An Obama Supreme Court Versus a Romney High Court

Supreme Court

The most important legal development in the last decade is the Republican Party’s wholesale abandonment of judicial restraint. Less than a decade ago, President George W. Bush campaigned against “activist judges” who seize the power to “issue new laws from the bench.” And Bush’s Supreme Court appointees peppered their confirmation hearings with the rhetoric of restraint. Chief Justice John Roberts said that he would “prefer to be known as a modest judge,” and he emphasized that when judges make policy judgments, “they lose their legitimacy.” Justice Samuel Alito expressed similar sentiments, warning that judicial decisions should be narrow and focused on the facts of a particular case:
“[I]f judges begin to go further and announce and decide questions that aren’t before them or issue opinions or statements about questions that aren’t before them, from my personal experience, what happens when you do that is that you magnify the chances of getting something wrong. . . . [I]t makes for a better decision if you just focus on the matter that is at hand and what you have to decide and not speak more broadly.

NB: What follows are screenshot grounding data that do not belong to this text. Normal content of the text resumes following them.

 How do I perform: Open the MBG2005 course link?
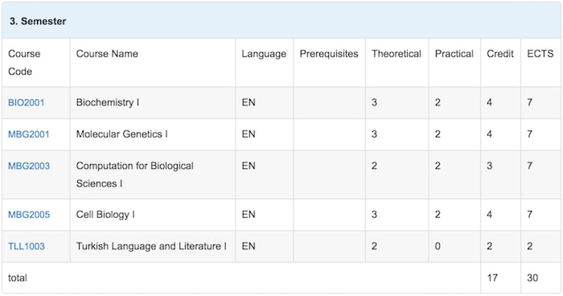click(29, 215)
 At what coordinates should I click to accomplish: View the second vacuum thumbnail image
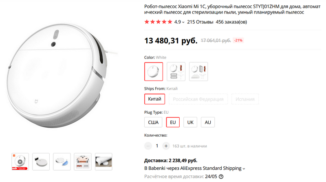pyautogui.click(x=41, y=162)
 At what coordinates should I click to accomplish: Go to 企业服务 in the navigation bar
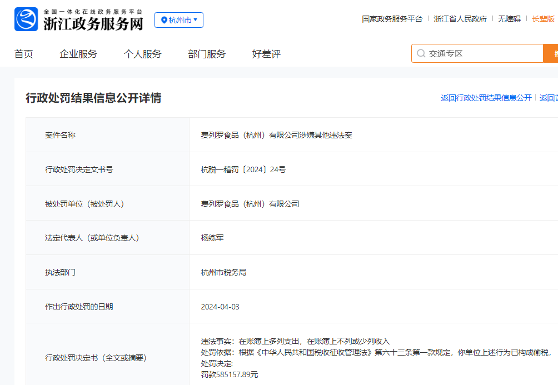point(78,54)
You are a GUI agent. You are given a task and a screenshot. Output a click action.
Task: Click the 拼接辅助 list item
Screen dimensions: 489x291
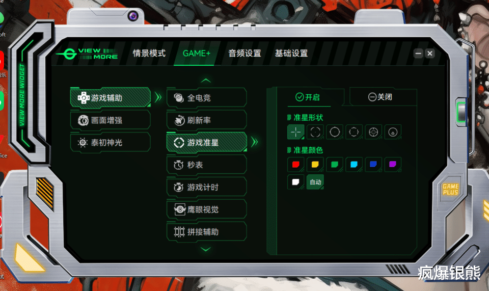[207, 232]
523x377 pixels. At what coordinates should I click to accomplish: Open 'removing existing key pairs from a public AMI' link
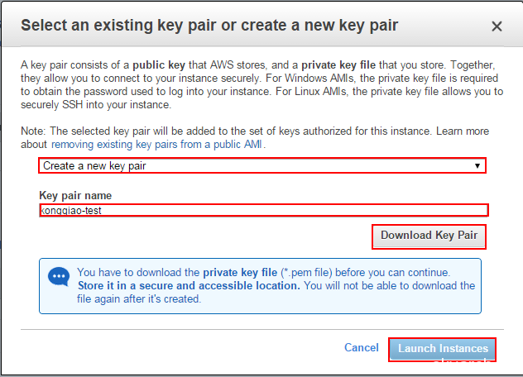156,144
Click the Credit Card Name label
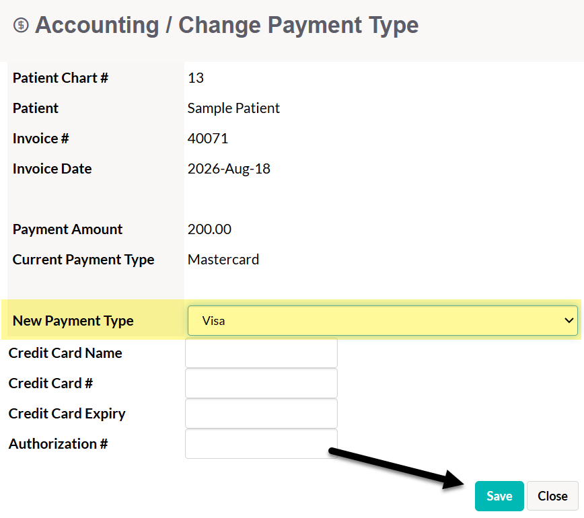Image resolution: width=584 pixels, height=518 pixels. click(x=65, y=353)
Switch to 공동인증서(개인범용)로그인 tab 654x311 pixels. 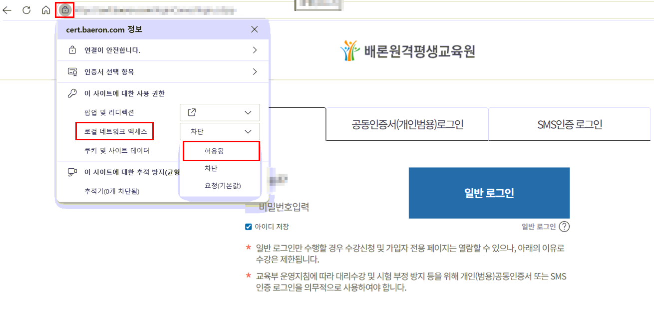pos(407,124)
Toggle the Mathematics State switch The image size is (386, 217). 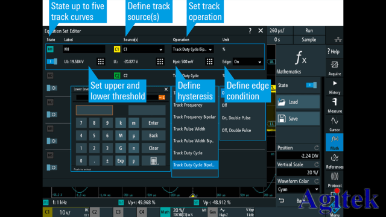tap(311, 85)
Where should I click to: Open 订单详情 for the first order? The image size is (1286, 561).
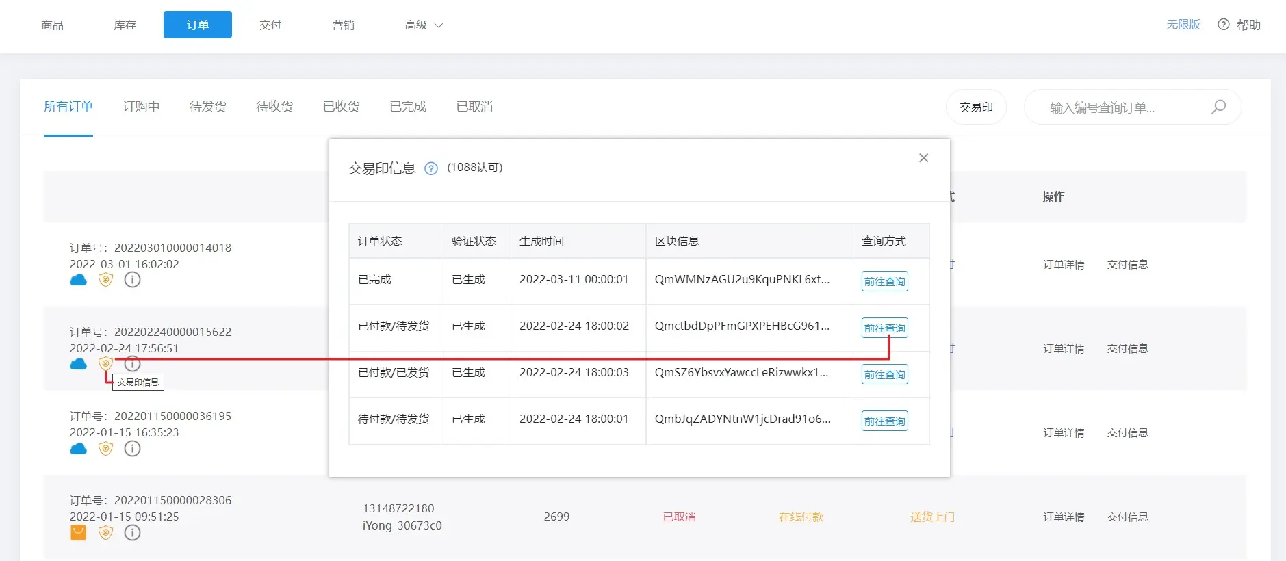pos(1063,265)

Whatever Justices Roberts and Alito believed during their confirmation hearings, however, it rapidly became clear that they have little interest in restraining themselves. In their first full term together, both justices joined an opinion overruling a very recent abortion precedent because “some women come to regret” their own choices when they are allowed to make them.They claimed that a plan to desegregate public schools violates Brown v. Board of Education. And they infamously cut back on women’s right to equal pay for equal work in the Ledbetter decision that was later overturned by an Act of Congress.